But his lawyer Frank Berton said: "He did not want to say anything today."

The 26-year-old was prepared to speak at "a later date", the lawyer added. "We need to give him time."

A source close to the investigation said Abdeslam's silence may have been the result of advice from Mehdi Nemmouche, the man suspected of a shooting at the Jewish museum in Brussels in 2014.

They were locked up in the same prison in the Belgian city of Bruges after Abdeslam was captured in March and were able to shout to each other from their respective cells, the source said, quoting Belgian prison guards.

Nemmouche reportedly told Abdeslam -- who was being kept in isolation without a television -- about the March 22nd attacks in Brussels that left 32 dead and advised him to "keep quiet... because they'll send you to France to be tried."

Abdeslam, who had responded to questions during his first interrogation with Belgian police, has not cooperated since.

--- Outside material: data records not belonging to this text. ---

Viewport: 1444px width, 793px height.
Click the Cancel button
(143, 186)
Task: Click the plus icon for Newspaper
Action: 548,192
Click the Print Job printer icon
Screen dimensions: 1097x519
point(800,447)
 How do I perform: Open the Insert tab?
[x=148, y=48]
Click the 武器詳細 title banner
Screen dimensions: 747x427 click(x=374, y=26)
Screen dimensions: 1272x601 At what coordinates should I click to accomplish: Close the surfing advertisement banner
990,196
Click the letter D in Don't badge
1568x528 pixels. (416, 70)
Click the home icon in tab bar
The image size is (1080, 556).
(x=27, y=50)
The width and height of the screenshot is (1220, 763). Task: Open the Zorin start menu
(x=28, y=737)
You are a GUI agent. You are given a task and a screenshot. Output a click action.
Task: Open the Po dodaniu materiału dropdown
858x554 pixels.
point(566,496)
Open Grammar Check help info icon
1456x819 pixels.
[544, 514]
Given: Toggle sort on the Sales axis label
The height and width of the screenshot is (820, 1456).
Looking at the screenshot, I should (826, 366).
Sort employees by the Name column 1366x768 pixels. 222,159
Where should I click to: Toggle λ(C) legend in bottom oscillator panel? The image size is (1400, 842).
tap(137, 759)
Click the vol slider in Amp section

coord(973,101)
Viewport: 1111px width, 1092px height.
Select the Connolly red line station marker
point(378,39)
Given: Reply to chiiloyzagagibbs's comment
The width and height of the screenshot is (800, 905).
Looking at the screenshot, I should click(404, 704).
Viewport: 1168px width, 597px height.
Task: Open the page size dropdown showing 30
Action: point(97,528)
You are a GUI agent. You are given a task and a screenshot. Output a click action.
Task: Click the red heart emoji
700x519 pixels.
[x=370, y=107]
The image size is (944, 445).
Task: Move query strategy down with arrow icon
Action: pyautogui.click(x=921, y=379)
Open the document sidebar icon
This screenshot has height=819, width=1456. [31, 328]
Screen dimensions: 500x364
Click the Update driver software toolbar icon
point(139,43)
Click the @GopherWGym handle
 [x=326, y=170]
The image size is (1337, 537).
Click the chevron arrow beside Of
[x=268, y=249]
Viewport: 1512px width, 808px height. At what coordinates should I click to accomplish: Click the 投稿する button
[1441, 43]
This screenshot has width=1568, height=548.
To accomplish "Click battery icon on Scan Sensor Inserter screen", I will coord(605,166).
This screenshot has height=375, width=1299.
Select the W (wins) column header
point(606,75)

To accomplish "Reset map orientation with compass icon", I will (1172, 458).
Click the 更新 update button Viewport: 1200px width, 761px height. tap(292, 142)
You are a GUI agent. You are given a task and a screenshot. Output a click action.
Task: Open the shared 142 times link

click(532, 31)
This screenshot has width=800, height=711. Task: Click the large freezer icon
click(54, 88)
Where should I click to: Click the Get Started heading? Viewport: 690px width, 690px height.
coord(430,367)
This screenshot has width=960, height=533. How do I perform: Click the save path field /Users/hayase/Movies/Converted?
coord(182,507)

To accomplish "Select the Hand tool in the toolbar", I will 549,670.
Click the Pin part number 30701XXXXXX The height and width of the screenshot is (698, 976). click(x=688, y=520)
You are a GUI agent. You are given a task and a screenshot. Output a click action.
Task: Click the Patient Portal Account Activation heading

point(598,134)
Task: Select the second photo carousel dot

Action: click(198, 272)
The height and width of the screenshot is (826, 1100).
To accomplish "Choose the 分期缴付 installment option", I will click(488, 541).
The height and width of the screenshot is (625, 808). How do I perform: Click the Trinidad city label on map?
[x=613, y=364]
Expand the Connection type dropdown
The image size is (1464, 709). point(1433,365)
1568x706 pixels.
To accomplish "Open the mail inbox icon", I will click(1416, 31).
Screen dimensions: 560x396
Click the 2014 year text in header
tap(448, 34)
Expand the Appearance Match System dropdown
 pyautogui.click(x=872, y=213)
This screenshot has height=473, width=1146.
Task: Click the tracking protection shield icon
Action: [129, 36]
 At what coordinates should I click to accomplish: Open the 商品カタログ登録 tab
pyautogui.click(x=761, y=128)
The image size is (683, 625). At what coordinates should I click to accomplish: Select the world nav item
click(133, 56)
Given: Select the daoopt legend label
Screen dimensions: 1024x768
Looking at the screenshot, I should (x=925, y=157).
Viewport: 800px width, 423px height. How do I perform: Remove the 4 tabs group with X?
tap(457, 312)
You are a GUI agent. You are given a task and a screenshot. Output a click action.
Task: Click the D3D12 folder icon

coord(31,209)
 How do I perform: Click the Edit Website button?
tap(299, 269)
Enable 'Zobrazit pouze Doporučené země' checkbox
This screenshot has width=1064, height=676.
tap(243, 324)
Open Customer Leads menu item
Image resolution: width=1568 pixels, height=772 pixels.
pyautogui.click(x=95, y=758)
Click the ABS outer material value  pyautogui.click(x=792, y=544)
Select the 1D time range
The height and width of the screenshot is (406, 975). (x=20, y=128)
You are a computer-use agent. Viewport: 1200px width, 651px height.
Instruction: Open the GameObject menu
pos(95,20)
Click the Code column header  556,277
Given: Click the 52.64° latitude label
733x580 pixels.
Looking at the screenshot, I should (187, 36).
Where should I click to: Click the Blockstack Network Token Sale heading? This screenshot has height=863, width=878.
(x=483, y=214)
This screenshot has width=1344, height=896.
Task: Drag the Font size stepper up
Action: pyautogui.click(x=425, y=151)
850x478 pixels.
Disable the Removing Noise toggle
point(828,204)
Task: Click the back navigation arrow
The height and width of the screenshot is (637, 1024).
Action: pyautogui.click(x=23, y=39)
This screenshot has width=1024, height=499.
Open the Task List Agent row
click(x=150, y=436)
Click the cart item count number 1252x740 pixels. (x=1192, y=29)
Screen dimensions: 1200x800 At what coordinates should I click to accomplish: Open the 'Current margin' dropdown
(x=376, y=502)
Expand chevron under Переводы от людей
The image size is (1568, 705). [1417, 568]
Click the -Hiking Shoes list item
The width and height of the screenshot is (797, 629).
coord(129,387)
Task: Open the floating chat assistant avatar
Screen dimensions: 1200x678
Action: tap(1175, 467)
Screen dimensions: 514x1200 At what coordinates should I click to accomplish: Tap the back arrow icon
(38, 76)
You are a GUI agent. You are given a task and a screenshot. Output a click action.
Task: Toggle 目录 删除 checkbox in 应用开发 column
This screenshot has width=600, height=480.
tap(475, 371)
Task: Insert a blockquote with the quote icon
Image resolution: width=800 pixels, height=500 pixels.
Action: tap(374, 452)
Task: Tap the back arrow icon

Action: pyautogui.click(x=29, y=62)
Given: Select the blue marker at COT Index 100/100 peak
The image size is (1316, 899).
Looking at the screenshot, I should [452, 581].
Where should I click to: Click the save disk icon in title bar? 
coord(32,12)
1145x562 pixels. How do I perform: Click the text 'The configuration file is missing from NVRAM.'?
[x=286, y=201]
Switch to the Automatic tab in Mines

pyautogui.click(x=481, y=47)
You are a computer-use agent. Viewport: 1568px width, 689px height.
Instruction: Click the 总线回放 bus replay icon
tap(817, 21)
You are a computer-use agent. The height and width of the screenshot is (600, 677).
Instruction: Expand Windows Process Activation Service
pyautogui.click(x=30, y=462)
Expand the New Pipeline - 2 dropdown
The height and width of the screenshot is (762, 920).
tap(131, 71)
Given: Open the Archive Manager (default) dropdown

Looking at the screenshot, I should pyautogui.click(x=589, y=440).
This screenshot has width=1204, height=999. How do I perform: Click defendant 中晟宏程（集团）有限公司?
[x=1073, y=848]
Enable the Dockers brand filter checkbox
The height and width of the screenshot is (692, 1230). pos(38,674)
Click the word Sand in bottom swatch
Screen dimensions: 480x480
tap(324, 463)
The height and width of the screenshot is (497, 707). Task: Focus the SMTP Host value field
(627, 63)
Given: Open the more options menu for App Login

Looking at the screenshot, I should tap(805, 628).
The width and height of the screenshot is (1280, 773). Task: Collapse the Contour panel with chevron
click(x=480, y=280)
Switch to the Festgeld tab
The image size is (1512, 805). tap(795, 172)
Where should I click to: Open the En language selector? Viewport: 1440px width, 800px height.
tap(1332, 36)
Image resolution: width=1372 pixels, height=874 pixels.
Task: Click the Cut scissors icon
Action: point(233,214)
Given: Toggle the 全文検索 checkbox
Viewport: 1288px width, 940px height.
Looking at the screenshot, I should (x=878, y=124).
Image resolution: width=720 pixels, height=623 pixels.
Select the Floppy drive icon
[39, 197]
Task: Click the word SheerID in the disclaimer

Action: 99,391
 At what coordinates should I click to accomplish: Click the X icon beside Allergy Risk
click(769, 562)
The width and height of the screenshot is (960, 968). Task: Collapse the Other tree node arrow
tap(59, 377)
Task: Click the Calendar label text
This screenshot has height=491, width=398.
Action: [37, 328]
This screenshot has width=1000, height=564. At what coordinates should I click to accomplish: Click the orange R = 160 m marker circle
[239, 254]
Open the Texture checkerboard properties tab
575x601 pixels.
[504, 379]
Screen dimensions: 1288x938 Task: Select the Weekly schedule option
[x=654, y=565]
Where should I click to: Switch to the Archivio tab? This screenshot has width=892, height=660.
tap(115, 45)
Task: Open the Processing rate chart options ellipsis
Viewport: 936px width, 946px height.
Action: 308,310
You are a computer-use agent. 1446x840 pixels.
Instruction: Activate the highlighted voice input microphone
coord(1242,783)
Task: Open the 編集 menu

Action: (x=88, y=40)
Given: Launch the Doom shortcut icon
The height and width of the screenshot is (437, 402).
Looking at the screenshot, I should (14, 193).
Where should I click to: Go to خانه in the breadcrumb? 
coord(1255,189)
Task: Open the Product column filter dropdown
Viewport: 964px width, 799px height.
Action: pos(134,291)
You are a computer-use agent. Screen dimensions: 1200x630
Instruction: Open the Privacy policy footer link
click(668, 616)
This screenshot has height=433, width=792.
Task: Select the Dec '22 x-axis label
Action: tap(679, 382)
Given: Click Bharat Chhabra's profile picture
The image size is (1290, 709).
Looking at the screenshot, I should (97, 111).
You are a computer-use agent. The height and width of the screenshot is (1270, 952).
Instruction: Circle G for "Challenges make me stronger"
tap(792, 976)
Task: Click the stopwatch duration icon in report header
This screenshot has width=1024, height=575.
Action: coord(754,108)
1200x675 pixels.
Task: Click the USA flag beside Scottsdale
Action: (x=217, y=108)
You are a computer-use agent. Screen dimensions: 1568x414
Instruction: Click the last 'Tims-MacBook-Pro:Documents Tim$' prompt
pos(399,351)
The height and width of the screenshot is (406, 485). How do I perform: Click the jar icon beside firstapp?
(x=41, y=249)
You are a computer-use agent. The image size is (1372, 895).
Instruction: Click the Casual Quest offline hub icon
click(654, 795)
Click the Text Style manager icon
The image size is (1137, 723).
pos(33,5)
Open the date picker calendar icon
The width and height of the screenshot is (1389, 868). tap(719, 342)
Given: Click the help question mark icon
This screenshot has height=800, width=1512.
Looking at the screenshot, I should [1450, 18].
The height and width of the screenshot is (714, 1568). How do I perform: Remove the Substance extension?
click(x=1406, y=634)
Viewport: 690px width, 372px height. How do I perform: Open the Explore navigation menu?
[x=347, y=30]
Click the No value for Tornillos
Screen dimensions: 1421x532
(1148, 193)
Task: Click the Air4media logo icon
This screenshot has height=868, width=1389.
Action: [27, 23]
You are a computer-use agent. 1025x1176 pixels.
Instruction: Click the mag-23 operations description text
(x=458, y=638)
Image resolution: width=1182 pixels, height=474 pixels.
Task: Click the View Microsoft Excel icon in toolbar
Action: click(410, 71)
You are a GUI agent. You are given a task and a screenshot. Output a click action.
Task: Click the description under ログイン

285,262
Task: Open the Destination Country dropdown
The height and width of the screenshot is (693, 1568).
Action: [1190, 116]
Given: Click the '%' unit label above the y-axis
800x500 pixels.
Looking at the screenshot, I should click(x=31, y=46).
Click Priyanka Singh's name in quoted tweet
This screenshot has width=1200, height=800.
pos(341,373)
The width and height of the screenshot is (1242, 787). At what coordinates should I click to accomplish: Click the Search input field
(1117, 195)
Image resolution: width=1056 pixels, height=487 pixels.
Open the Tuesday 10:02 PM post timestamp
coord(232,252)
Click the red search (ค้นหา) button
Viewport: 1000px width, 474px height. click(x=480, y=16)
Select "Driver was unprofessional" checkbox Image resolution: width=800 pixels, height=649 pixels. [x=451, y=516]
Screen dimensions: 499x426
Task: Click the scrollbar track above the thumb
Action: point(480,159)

He is the only surviving member of the group of Islamic State (IS) gunmen and suicide bombers who attacked multiple night spots around the French capital and tried to breach the Stade de France national stadium.

For months, he was the most-wanted fugitive in Europe until he was tracked down and arrested on March 18 in the Brussels neighbourhood of Molenbeek where he grew up.

Transferred to France on April 27th, Abdeslam was brought for questioning on Friday in a large black 4x4 vehicle with tinted windows, escorted by heavily armed elite police and a helicopter flying overhead.

The Paris prosecutor's office said: "From the start, he exercised his right to remain silent by refusing to reply to questions from an investigating magistrate."

Meanwhile, Foued Mohamed-Aggad, one of the men who attacked the Bataclan concert hall where 90 people died on November 13th, was buried in eastern France early Friday, an investigation source said.

Mohamed-Aggad was buried in Wissembourg in the Alsace region where he had lived with his mother before travelling to Syria in late 2013.

Abdeslam played more of a logistical role, renting cars and hideouts for the gang and transporting the three suicide bombers who blew themselves up outside the Stade de France, killing one person.

A childhood friend of suspected ringleader Abdelhamid Abaaoud, Abdeslam is thought to have backed out of blowing himself up. An abandoned explosives vest was found in a dustbin in southern Paris close to where mobile phone data placed him on the night of the attacks, although his DNA was not found on it.

CCTV pictures from petrol stations showed him fleeing back to Belgium in the hours after the attack.

In the preceding months, he also transported other jihadists around Europe, including Najim Laachraoui, the suspected bombmaker who went on to kill himself as one of the suicide bombers who struck Brussels in March.

- 'Often about denials' -

Investigators hope Abdeslam can shine light on the links between the attacks in Paris and Belgium, both claimed by IS.

Berton had told AFP before the hearing that Abdeslam wanted to "explain himself".

However, Jean Reinhart, a lawyer representing some of the victims, had warned before the hearing not to expect much in the early stages.

"The first interviews are often about denials. We should maybe leave the process to unfold for a while," he said.

Abdeslam's lawyer before his extradition from Brussels, Sven Mary, has described him as a "little idiot" with the "intelligence of an empty ashtray".

In his two interrogations in Belgium, Abdeslam gave the impression he was merely a pawn of Abaaoud and his own brother Brahim, who blew himself up outside a Paris cafe during the November attacks, though some have argued he may be putting on an act to lessen his responsibility.

But he has already been caught in a lie, saying he only met Abaaoud once before, when in fact they had a record of teenage delinquency together in Molenbeek.